Bisa-bisa kesepakatan win to win solution tak ada dalam mengambil kebijakan yang tepat. Bahkan antara si doi dan calon mertua pun tak akan sinkron karena keduanya sudah memasang muka kecut.
Jadi, pantas saja jika bermuka dua, memang benar-benar harus ada di dunia ini sebagai langkah diplomasi yang tepat, dan sama halnya dengan tegur sapa dan salaman para elite politik yang keduanya sedang bertikai. Keduanya bersalaman dengan senyum ringan, pepsodent, tapi dalam hati niat buruk sudah siap untuk menyusun konsep -konsep menjatuhkan.
Tak heran, jika ada orang yang tak masuk dalam tatanan nilai-nilai bermuka dua itu, akan dapat cibiran yang pedas. Mereka dianggap tak ramah. Tak baik. Pembualan. Tapi itu hanya perasaan subyektif pertemuan pertama, di mana orang yang tak pandai bermuka dua, hatinya pasti tak baik.Â
Ada baiknya perasaan mengira-ngira itu harus benar-benar dihapuskan, sebelum akhirnya benar-benar memahami orang tersebut, di mana ia jengkel dengan orang yang bermuka dua yang sangat dibuat-buat. Gelisah orang tak bermuka dua berkelanjutan, sehingga yang ditemui dari raut wajah bermuka dua itu akan dibalas dengan wajah datar, atau bahkan senyum sinis.

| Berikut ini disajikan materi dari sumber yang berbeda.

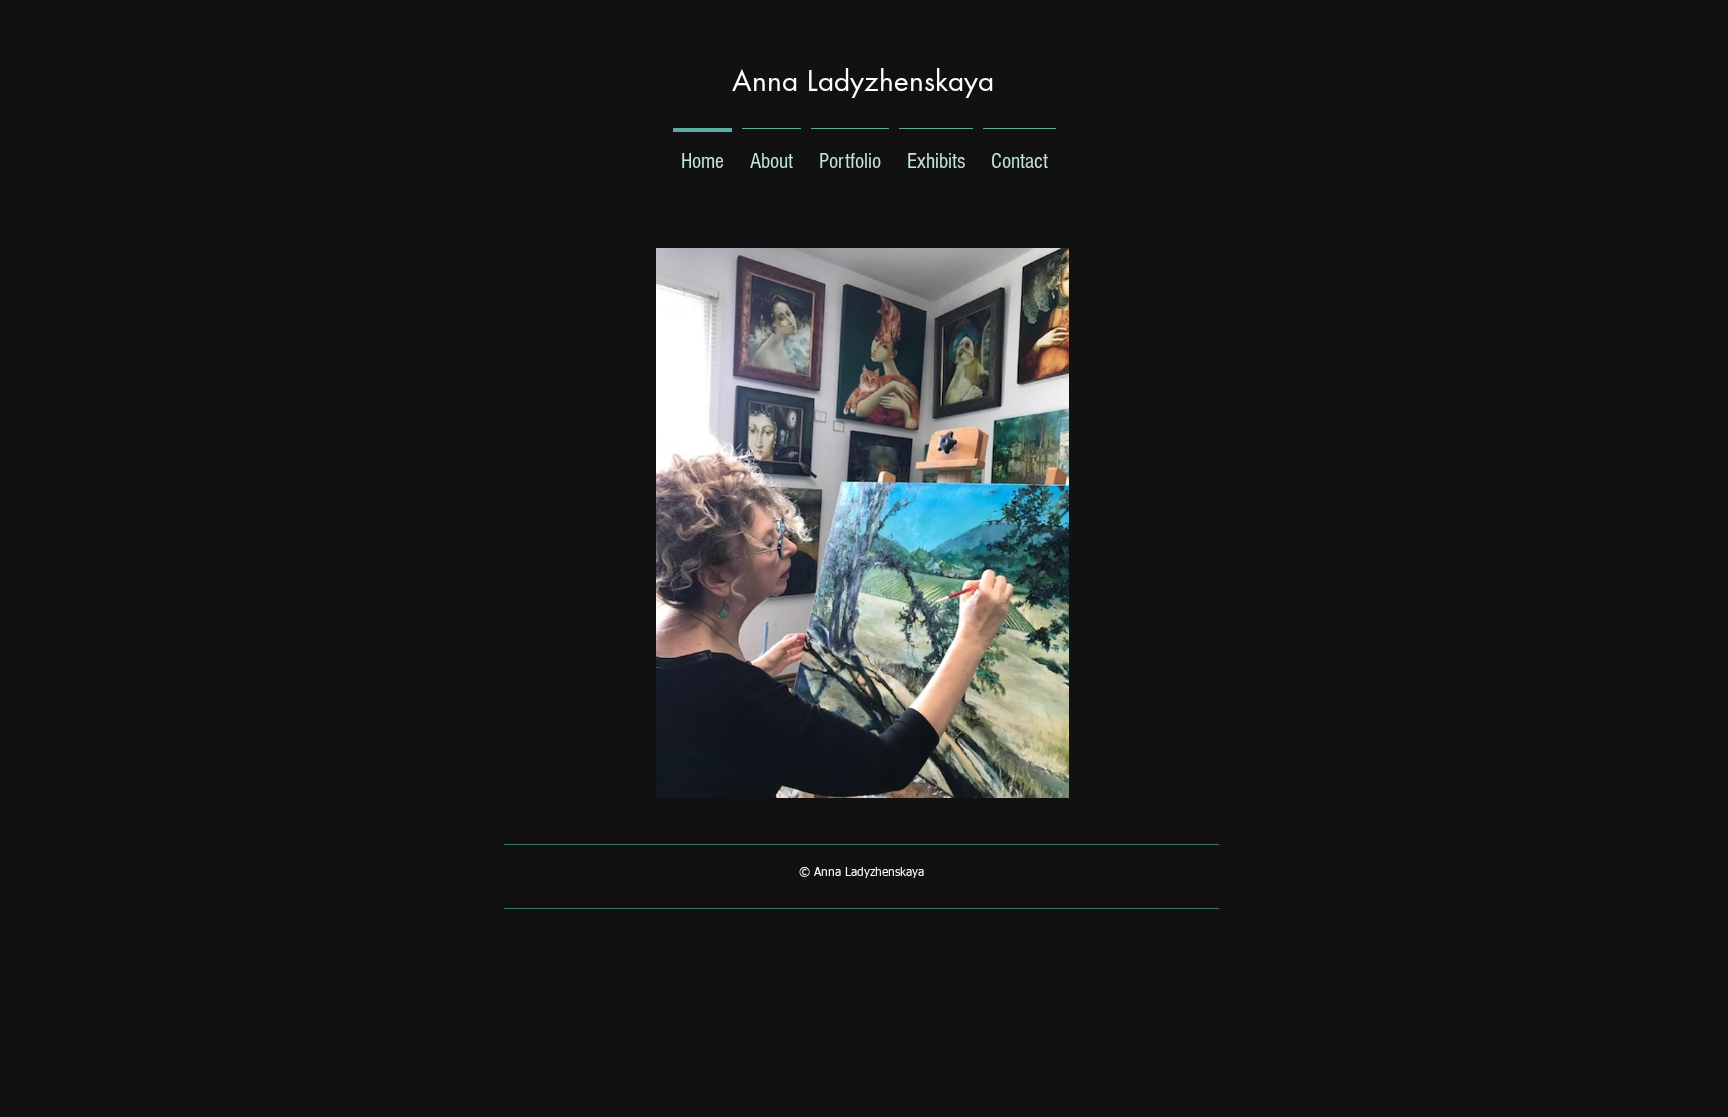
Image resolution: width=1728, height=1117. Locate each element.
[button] (862, 523)
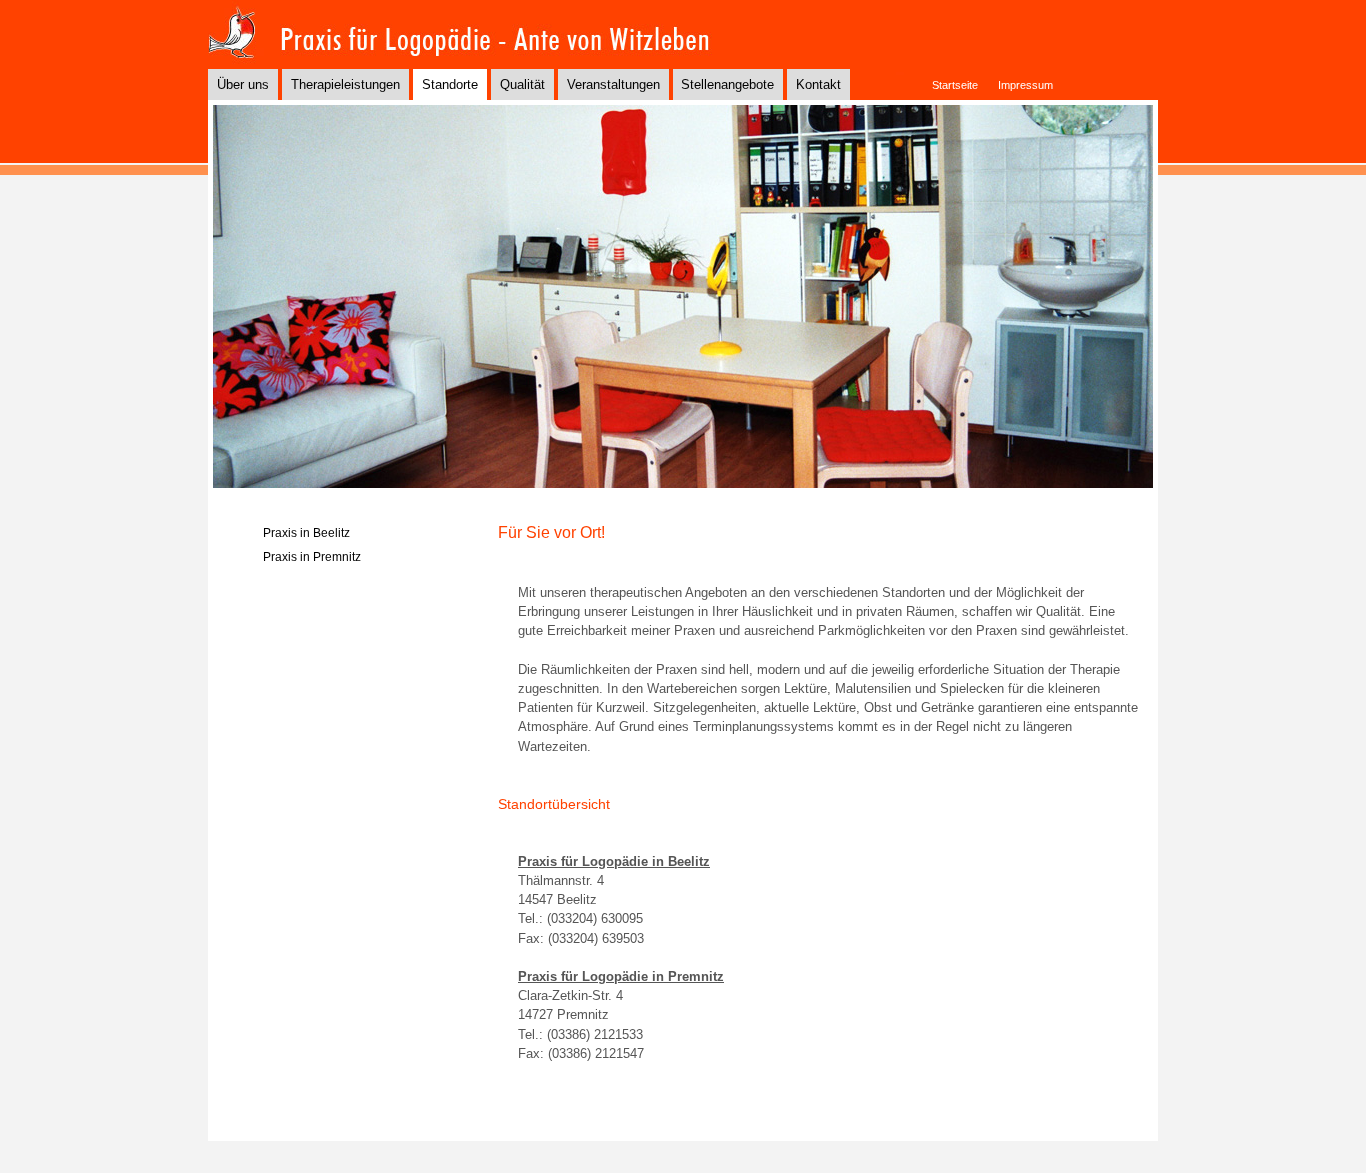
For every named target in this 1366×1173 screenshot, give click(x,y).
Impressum (1025, 85)
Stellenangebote (727, 84)
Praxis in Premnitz (312, 557)
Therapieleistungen (345, 84)
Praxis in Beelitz (306, 533)
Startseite (955, 85)
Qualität (522, 84)
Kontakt (818, 84)
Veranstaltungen (613, 84)
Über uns (243, 84)
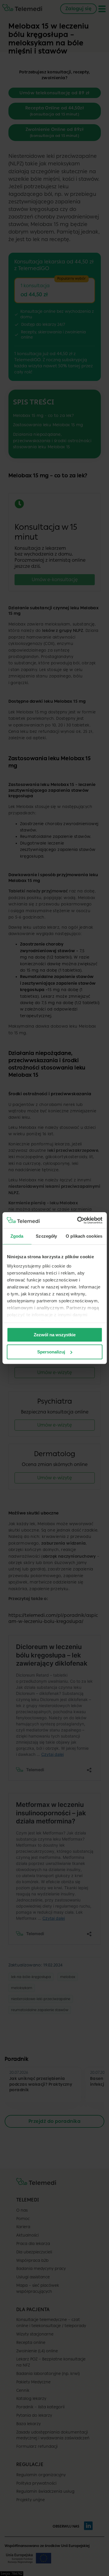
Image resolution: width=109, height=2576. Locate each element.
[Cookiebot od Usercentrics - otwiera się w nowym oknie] (77, 1220)
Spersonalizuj (51, 1351)
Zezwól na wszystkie (55, 1334)
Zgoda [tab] (17, 1236)
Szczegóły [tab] (46, 1236)
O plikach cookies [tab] (84, 1236)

Tegur sapa bermuka dua itu dilakukan secara berlebihan, maka yang nantinya akan terlihat adalah basa-basi. Apa jadinya jika semua sudah melakukan hal itu, dimana basa-basi, tegur sapa yang berlebihan, serta hal-hal yang tak masuk akal lainnya sering dilakukan, apa tak membuang-buang waktu?
Media sosial memang tak ada habisnya dalam menyampaikan pendapat, kegalauan, informasi tak pasti yang didapatkan dari ujung dunia kemudian di-share, serta keadaan remeh-temeh lainnya yang membuat kita geleng-geleng kepala karena si doi kelewat narsis.
Dan media sosial pribadi pun adalah langkah awal untuk menyampaikan informasi orang bermuka dua. Sebagai catatan sejarah si doi, ia berfoto dengan orang-orang penting ini dan itu--apalagi jika sudah musim politik--agar ia bisa lebih dekat sama petinggi-petinggi untuk dapat proyek atau sekedar cari-cari "uang rokok".
Anehnya, foto di media sosial dijadikan bahan acuan bagi orang awam agar orang bermuka dua mendapatkan simpati dan empati, atau dengan sekelumit caption dan pengambilan angel foto yang ciamik, mampu menghadirkan maya, di mana salah satu orang di dalam foto itu mendapatkan tepuk tangan atau hujatan dari orang-orang awam.
Sangat gampang menemukan orang yang bermuka yang tak konsisten dengan apa yang dikatakan. Mencari kesempatan dalam kesempitan. Menghujat orang karena gagal dan tiba-tiba orang itu sukses, tiba-tiba bermuka dua itu "menempel" lagi.
Pada prinsipnya memang manusia adalah makhluk sosial, jadi sewajarnya jika bermuka dua itu dibutuhkan agar bisa menjalin relasi dengan kolega atau teman dengan baik. Dalam bersosial, egosentrisme memang mesti dihilangkan untuk mencari kebenaran personal.
Begitulah kira-kira jika tegur sapa berlebihan selalu dibuat-buat, apalagi disebarkan melalui media sosial. Sebenarnya hidup itu tak perlu dibuat-buat. Jika dibuat-buat, seperti hidup dalam kepalsuan yang hampa dan tak bermakna.